(Stored data)
◇ ◇ ◇ ◇ ◇ ◇ ◇

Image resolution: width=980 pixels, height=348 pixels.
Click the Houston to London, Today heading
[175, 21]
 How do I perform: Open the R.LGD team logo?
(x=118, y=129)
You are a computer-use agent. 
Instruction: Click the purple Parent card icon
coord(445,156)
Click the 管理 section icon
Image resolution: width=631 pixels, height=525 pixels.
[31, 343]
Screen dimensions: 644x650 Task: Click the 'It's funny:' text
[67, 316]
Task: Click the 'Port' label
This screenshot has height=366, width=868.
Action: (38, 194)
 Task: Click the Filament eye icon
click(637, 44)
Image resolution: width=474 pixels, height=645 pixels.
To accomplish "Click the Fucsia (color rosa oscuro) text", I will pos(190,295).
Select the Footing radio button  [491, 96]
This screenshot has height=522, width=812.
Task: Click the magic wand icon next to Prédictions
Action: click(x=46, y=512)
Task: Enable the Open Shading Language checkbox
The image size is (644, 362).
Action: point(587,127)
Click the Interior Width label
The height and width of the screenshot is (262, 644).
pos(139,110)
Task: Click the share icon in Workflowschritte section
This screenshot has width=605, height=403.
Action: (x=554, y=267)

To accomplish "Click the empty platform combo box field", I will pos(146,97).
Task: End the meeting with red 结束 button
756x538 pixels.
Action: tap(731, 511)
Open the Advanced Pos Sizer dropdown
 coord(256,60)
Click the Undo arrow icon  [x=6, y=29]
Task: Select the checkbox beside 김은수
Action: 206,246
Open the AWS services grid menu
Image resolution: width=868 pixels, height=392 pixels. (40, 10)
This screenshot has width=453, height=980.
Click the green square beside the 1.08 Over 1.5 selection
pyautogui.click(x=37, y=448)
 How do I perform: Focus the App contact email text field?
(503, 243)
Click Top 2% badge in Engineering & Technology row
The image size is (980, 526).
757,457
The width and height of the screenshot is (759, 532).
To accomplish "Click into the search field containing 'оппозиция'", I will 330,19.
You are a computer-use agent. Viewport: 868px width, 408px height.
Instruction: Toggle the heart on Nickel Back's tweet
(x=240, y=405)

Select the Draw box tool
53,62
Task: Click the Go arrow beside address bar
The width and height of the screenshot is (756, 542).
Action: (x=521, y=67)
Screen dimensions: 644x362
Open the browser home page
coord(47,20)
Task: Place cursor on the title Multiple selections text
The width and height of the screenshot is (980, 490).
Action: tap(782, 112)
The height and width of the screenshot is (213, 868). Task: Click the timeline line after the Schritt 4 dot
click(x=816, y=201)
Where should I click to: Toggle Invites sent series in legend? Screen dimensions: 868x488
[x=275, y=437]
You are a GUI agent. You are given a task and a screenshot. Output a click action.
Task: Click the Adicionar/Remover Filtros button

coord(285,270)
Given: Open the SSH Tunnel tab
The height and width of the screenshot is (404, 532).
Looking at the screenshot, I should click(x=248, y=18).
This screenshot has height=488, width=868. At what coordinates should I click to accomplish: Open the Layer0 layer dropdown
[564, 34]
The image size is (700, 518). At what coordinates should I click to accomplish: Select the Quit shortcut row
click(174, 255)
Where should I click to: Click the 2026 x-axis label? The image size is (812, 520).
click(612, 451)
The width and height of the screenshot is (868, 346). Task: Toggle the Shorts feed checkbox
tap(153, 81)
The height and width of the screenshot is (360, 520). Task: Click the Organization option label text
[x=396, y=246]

◇ ◇ ◇ ◇ ◇ ◇ ◇

REQUIREMENT: What you return must match the records above exactly.

SOLVED PROBLEM:
Image resolution: width=980 pixels, height=348 pixels.
Click the Houston to London, Today heading
[175, 21]
 How do I perform: Open the R.LGD team logo?
(x=118, y=129)
You are a computer-use agent. 
Instruction: Click the purple Parent card icon
coord(445,156)
Click the 管理 section icon
Image resolution: width=631 pixels, height=525 pixels.
[31, 343]
Screen dimensions: 644x650 Task: Click the 'It's funny:' text
[67, 316]
Task: Click the 'Port' label
This screenshot has height=366, width=868.
Action: (38, 194)
 Task: Click the Filament eye icon
click(637, 44)
Image resolution: width=474 pixels, height=645 pixels.
To accomplish "Click the Fucsia (color rosa oscuro) text", I will pos(190,295).
Select the Footing radio button  [491, 96]
This screenshot has height=522, width=812.
Task: Click the magic wand icon next to Prédictions
Action: click(x=46, y=512)
Task: Enable the Open Shading Language checkbox
The image size is (644, 362).
Action: point(587,127)
Click the Interior Width label
The height and width of the screenshot is (262, 644).
pos(139,110)
Task: Click the share icon in Workflowschritte section
This screenshot has width=605, height=403.
Action: (x=554, y=267)

To accomplish "Click the empty platform combo box field", I will pos(146,97).
Task: End the meeting with red 结束 button
756x538 pixels.
Action: tap(731, 511)
Open the Advanced Pos Sizer dropdown
 coord(256,60)
Click the Undo arrow icon  [x=6, y=29]
Task: Select the checkbox beside 김은수
Action: 206,246
Open the AWS services grid menu
Image resolution: width=868 pixels, height=392 pixels. (40, 10)
This screenshot has width=453, height=980.
Click the green square beside the 1.08 Over 1.5 selection
pyautogui.click(x=37, y=448)
 How do I perform: Focus the App contact email text field?
(503, 243)
Click Top 2% badge in Engineering & Technology row
The image size is (980, 526).
757,457
The width and height of the screenshot is (759, 532).
To accomplish "Click into the search field containing 'оппозиция'", I will 330,19.
You are a computer-use agent. Viewport: 868px width, 408px height.
Instruction: Toggle the heart on Nickel Back's tweet
(x=240, y=405)

Select the Draw box tool
53,62
Task: Click the Go arrow beside address bar
The width and height of the screenshot is (756, 542).
Action: (x=521, y=67)
Screen dimensions: 644x362
Open the browser home page
coord(47,20)
Task: Place cursor on the title Multiple selections text
The width and height of the screenshot is (980, 490).
Action: tap(782, 112)
The height and width of the screenshot is (213, 868). Task: Click the timeline line after the Schritt 4 dot
click(x=816, y=201)
Where should I click to: Toggle Invites sent series in legend? Screen dimensions: 868x488
[x=275, y=437]
You are a GUI agent. You are given a task and a screenshot. Output a click action.
Task: Click the Adicionar/Remover Filtros button

coord(285,270)
Given: Open the SSH Tunnel tab
The height and width of the screenshot is (404, 532).
Looking at the screenshot, I should click(x=248, y=18).
This screenshot has height=488, width=868. At what coordinates should I click to accomplish: Open the Layer0 layer dropdown
[564, 34]
The image size is (700, 518). At what coordinates should I click to accomplish: Select the Quit shortcut row
click(174, 255)
Where should I click to: Click the 2026 x-axis label? The image size is (812, 520).
click(612, 451)
The width and height of the screenshot is (868, 346). Task: Toggle the Shorts feed checkbox
tap(153, 81)
The height and width of the screenshot is (360, 520). Task: Click the Organization option label text
[x=396, y=246]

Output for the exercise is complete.